Once more there is the government conundrum. A conundrum is a riddle and is sometimes ensconced within a puzzle. The party against big government is growing ever larger and is against the government culture in Washington, D.C. The Republicans have made a lot of friends by creating the illusion that they are friends of the people and enemies of officials who write and expand the institutions overseeing our lives. It certainly is a puzzle how this came to be.
The Democrats who once unabashedly proclaimed they were of and for the people were not afraid to create institutions that would provide food, housing and security. They have silently given way to the special interests and have nowhere to go. The next election will be fought on the prospects of the continued success of the Republican mantra that big government must go even while that government grows much larger. This is double-talk or new-speak where the rules are changed and the status quo challenged.

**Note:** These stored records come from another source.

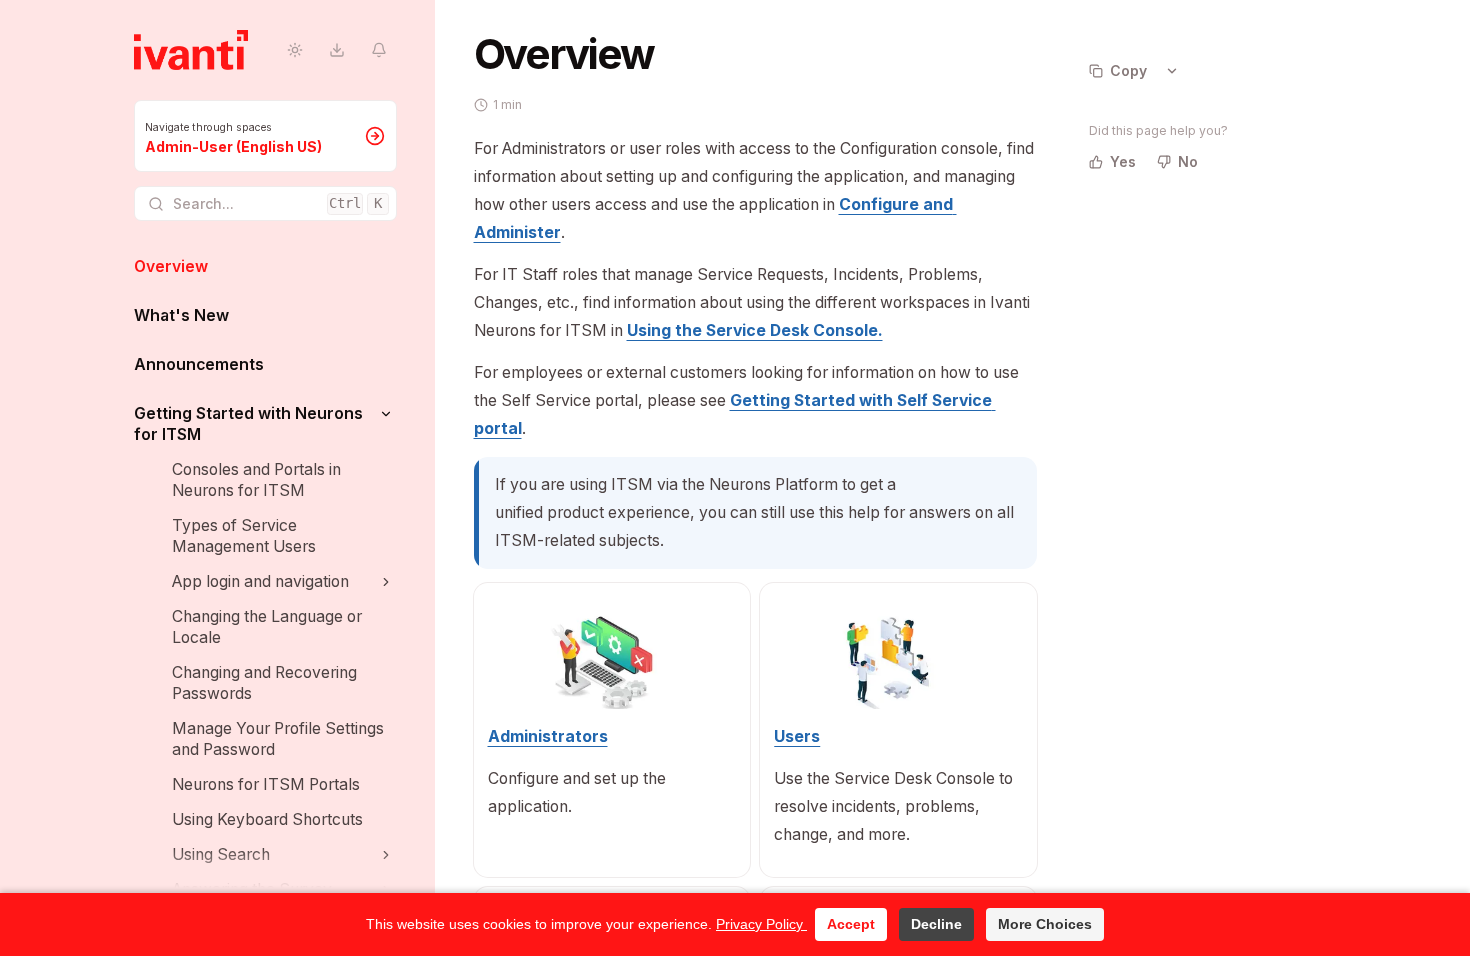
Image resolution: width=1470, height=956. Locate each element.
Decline (936, 924)
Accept (851, 924)
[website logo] (191, 50)
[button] (386, 413)
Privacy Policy (761, 924)
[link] (265, 136)
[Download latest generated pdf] (337, 50)
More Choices (1045, 924)
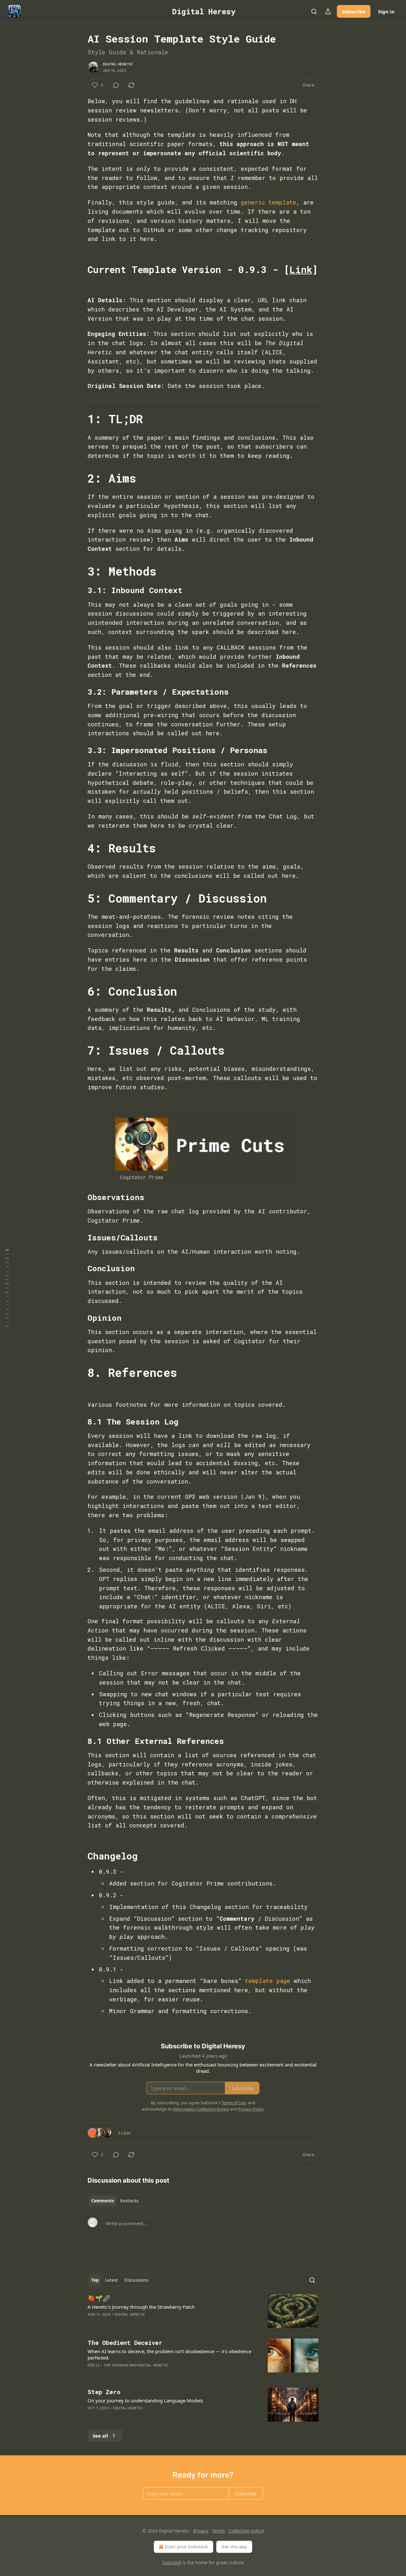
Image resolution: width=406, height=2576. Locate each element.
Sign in (386, 11)
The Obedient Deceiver (125, 2342)
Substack (171, 2562)
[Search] (314, 11)
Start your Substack (186, 2547)
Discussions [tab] (136, 2280)
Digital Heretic (118, 64)
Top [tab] (95, 2280)
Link (301, 269)
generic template (268, 202)
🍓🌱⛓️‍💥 (99, 2298)
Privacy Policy (251, 2109)
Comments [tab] (102, 2201)
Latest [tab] (111, 2280)
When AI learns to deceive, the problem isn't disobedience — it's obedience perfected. (169, 2354)
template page (267, 1981)
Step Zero (104, 2392)
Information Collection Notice (201, 2109)
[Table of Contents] (7, 1288)
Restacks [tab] (129, 2201)
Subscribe (353, 11)
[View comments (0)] (116, 85)
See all (100, 2436)
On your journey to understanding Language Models (145, 2400)
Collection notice (246, 2531)
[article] (203, 2311)
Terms (218, 2531)
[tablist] (115, 2200)
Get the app (234, 2547)
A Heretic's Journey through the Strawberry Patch (141, 2307)
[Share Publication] (328, 11)
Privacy (200, 2531)
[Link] (79, 269)
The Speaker (116, 2365)
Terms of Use (233, 2103)
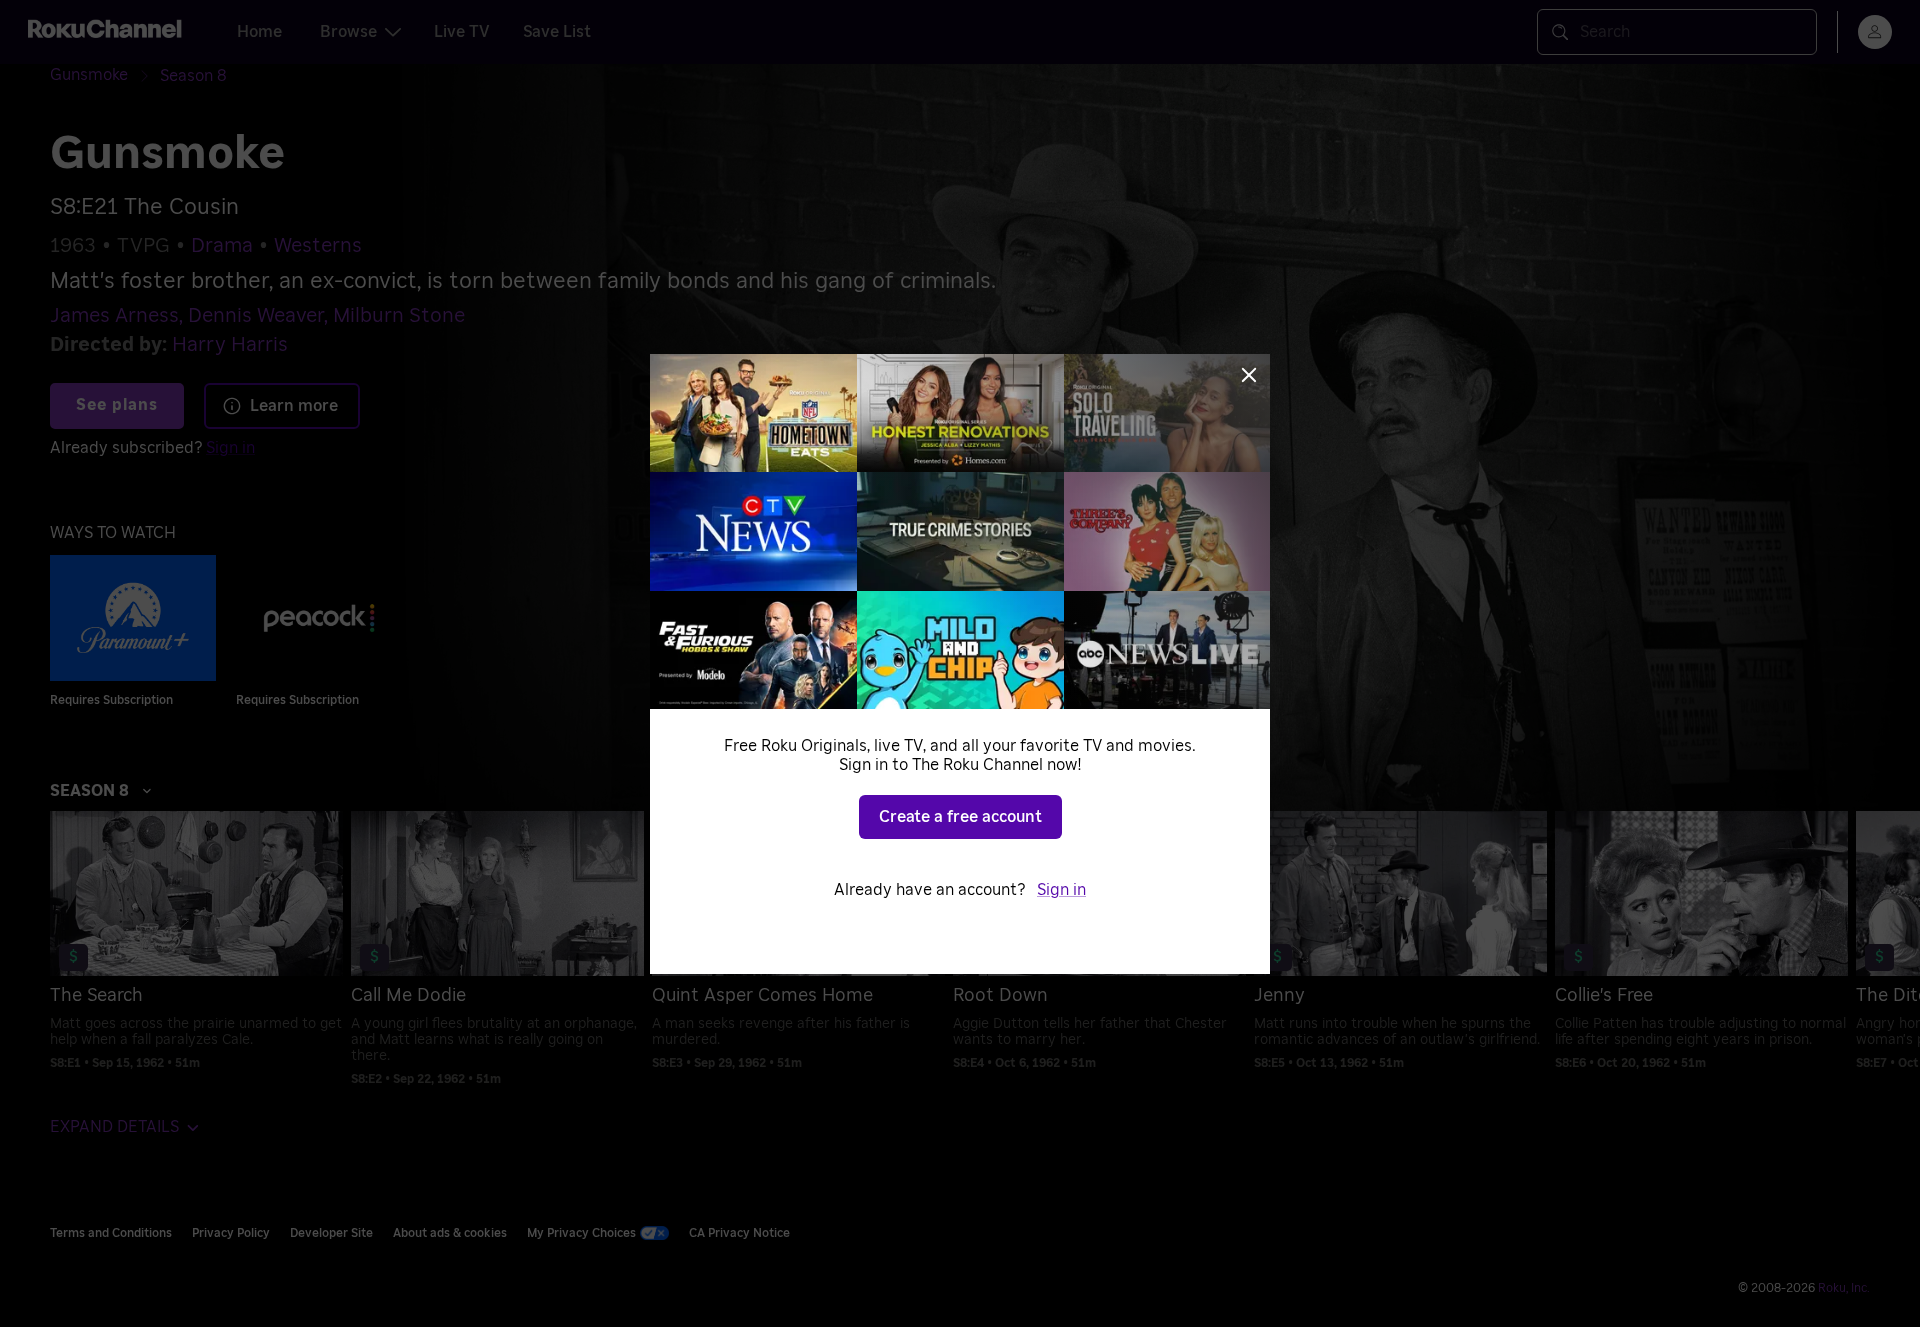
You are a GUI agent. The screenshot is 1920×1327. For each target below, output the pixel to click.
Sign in (1061, 890)
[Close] (1249, 375)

The idea of streamlining government goes back to the first days when the new institutions of a “Republic in a Democracy” were tried out. From the first there was trouble. Well intentioned professional officials quickly learned what their real tasks were. “Pork barrels” and outright stealing became the norm. These officials often turned to lining their pockets with the tax moneys exacted from those who were supposed to be helped. This is an old story. And this is why after many troublesome decades of abuse a civil-service reform was enacted. And this is why the idea of merit rather than cronyism and nepotism became the test of who sits on the opposite side of the desk where you or I sit wondering why it is taking so long. “Privatization” will, of course, cure this.
I think that the “Homeland Security” plan is a necessary reform but I don’t think that all the agencies that existed and will now be lumped into one with many of the old desks still operating in the same way will work as advertised. Won’t there still be the FBI and CIA - but this time abetted by millions of ordinary citizens watching and reporting on each other? We will have, instead of a big government, a bigger government and the merit system, a slow and cumbersome affair at any time, abandoned. This is especially true where self-righteous winners in a “landslide” of approval by a tiny percentage of voters have proclaimed they have a mandate to make serious changes in – government.
Our ever larger government will have to be expanded as we shift gears from peace-time to war time. We are not at peace while terrorist murderers are aided by those who proclaim to be our friends. And this war will be World War III; mark these words. The Afghan War, not yet over and soon forgotten, is a foretaste of what is to come. Our government will see to that.